= WHAT YOU WILL DO =
A word-for-word transcript of every entry is required.

--------------------------------

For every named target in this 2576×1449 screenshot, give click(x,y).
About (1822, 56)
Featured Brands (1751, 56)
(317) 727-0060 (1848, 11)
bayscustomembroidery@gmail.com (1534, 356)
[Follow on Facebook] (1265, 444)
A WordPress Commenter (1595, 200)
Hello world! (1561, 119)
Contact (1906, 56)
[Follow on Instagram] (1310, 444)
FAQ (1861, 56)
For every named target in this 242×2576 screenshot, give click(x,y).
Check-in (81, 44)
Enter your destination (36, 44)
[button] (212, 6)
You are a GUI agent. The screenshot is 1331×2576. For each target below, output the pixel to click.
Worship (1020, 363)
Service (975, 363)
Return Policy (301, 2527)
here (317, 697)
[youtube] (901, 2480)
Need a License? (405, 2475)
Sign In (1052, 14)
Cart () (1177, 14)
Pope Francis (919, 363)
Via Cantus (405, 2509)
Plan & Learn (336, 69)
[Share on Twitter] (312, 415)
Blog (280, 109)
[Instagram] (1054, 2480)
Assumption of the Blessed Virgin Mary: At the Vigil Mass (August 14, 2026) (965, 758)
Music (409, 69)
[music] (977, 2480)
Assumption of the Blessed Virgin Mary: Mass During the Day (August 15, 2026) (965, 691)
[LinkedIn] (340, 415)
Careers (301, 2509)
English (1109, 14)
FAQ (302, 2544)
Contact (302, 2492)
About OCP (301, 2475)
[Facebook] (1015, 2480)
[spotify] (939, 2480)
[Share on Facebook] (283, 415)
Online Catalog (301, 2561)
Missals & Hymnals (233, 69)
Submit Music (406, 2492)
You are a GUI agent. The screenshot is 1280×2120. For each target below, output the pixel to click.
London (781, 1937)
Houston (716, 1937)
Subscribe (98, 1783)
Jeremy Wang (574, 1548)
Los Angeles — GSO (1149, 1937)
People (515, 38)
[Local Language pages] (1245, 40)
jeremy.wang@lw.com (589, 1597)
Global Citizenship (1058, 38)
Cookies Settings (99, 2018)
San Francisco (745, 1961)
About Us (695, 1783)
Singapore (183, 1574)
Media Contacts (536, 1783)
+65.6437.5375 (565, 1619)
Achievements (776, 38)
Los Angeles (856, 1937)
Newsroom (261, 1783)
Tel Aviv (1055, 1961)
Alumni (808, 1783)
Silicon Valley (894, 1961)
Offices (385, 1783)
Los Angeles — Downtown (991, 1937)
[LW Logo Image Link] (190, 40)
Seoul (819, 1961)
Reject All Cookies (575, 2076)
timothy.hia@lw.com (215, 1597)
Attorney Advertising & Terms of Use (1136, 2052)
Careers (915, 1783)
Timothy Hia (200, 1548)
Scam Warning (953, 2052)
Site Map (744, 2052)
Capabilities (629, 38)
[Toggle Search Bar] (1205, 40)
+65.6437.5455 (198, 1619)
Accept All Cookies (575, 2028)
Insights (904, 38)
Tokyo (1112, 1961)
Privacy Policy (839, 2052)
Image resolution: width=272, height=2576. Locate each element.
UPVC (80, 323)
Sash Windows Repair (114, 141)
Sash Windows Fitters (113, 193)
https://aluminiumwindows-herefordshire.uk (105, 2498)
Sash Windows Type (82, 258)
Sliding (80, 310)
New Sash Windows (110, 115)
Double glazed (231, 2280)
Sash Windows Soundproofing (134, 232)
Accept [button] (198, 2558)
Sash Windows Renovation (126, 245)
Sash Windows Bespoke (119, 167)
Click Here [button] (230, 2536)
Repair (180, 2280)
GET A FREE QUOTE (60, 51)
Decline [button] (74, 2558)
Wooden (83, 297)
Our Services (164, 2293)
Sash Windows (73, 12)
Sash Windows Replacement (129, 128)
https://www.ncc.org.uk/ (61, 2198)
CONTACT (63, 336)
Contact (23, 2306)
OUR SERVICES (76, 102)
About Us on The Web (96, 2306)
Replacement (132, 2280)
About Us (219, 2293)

--------------------------------

= WRITTEN ANSWER =
For every named target in this 2576×1449 screenshot, give click(x,y).
About (1822, 56)
Featured Brands (1751, 56)
(317) 727-0060 (1848, 11)
bayscustomembroidery@gmail.com (1534, 356)
[Follow on Facebook] (1265, 444)
A WordPress Commenter (1595, 200)
Hello world! (1561, 119)
Contact (1906, 56)
[Follow on Instagram] (1310, 444)
FAQ (1861, 56)
For every named target in this 242×2576 screenshot, give click(x,y).
Check-in (81, 44)
Enter your destination (36, 44)
[button] (212, 6)
You are a GUI agent. The screenshot is 1331×2576. For each target below, output the pixel to click.
Worship (1020, 363)
Service (975, 363)
Return Policy (301, 2527)
here (317, 697)
[youtube] (901, 2480)
Need a License? (405, 2475)
Sign In (1052, 14)
Cart () (1177, 14)
Pope Francis (919, 363)
Via Cantus (405, 2509)
Plan & Learn (336, 69)
[Share on Twitter] (312, 415)
Blog (280, 109)
[Instagram] (1054, 2480)
Assumption of the Blessed Virgin Mary: At the Vigil Mass (August 14, 2026) (965, 758)
Music (409, 69)
[music] (977, 2480)
Assumption of the Blessed Virgin Mary: Mass During the Day (August 15, 2026) (965, 691)
[LinkedIn] (340, 415)
Careers (301, 2509)
English (1109, 14)
FAQ (302, 2544)
Contact (302, 2492)
About OCP (301, 2475)
[Facebook] (1015, 2480)
[spotify] (939, 2480)
[Share on Facebook] (283, 415)
Online Catalog (301, 2561)
Missals & Hymnals (233, 69)
Submit Music (406, 2492)
You are a GUI agent. The screenshot is 1280×2120. For each target below, output the pixel to click.
London (781, 1937)
Houston (716, 1937)
Subscribe (98, 1783)
Jeremy Wang (574, 1548)
Los Angeles — GSO (1149, 1937)
People (515, 38)
[Local Language pages] (1245, 40)
jeremy.wang@lw.com (589, 1597)
Global Citizenship (1058, 38)
Cookies Settings (99, 2018)
San Francisco (745, 1961)
About Us (695, 1783)
Singapore (183, 1574)
Media Contacts (536, 1783)
+65.6437.5375 (565, 1619)
Achievements (776, 38)
Los Angeles (856, 1937)
Newsroom (261, 1783)
Tel Aviv (1055, 1961)
Alumni (808, 1783)
Silicon Valley (894, 1961)
Offices (385, 1783)
Los Angeles — Downtown (991, 1937)
[LW Logo Image Link] (190, 40)
Seoul (819, 1961)
Reject All Cookies (575, 2076)
timothy.hia@lw.com (215, 1597)
Attorney Advertising & Terms of Use (1136, 2052)
Careers (915, 1783)
Timothy Hia (200, 1548)
Scam Warning (953, 2052)
Site Map (744, 2052)
Capabilities (629, 38)
[Toggle Search Bar] (1205, 40)
+65.6437.5455 (198, 1619)
Accept All Cookies (575, 2028)
Insights (904, 38)
Tokyo (1112, 1961)
Privacy Policy (839, 2052)
Image resolution: width=272, height=2576. Locate each element.
UPVC (80, 323)
Sash Windows Repair (114, 141)
Sash Windows Fitters (113, 193)
https://aluminiumwindows-herefordshire.uk (105, 2498)
Sash Windows Type (82, 258)
Sliding (80, 310)
New Sash Windows (110, 115)
Double glazed (231, 2280)
Sash Windows Soundproofing (134, 232)
Accept [button] (198, 2558)
Sash Windows Renovation (126, 245)
Sash Windows Bespoke (119, 167)
Click Here [button] (230, 2536)
Repair (180, 2280)
GET A FREE QUOTE (60, 51)
Decline [button] (74, 2558)
Wooden (83, 297)
Our Services (164, 2293)
Sash Windows (73, 12)
Sash Windows Replacement (129, 128)
https://www.ncc.org.uk/ (61, 2198)
CONTACT (63, 336)
Contact (23, 2306)
OUR SERVICES (76, 102)
About Us on The Web (96, 2306)
Replacement (132, 2280)
About Us (219, 2293)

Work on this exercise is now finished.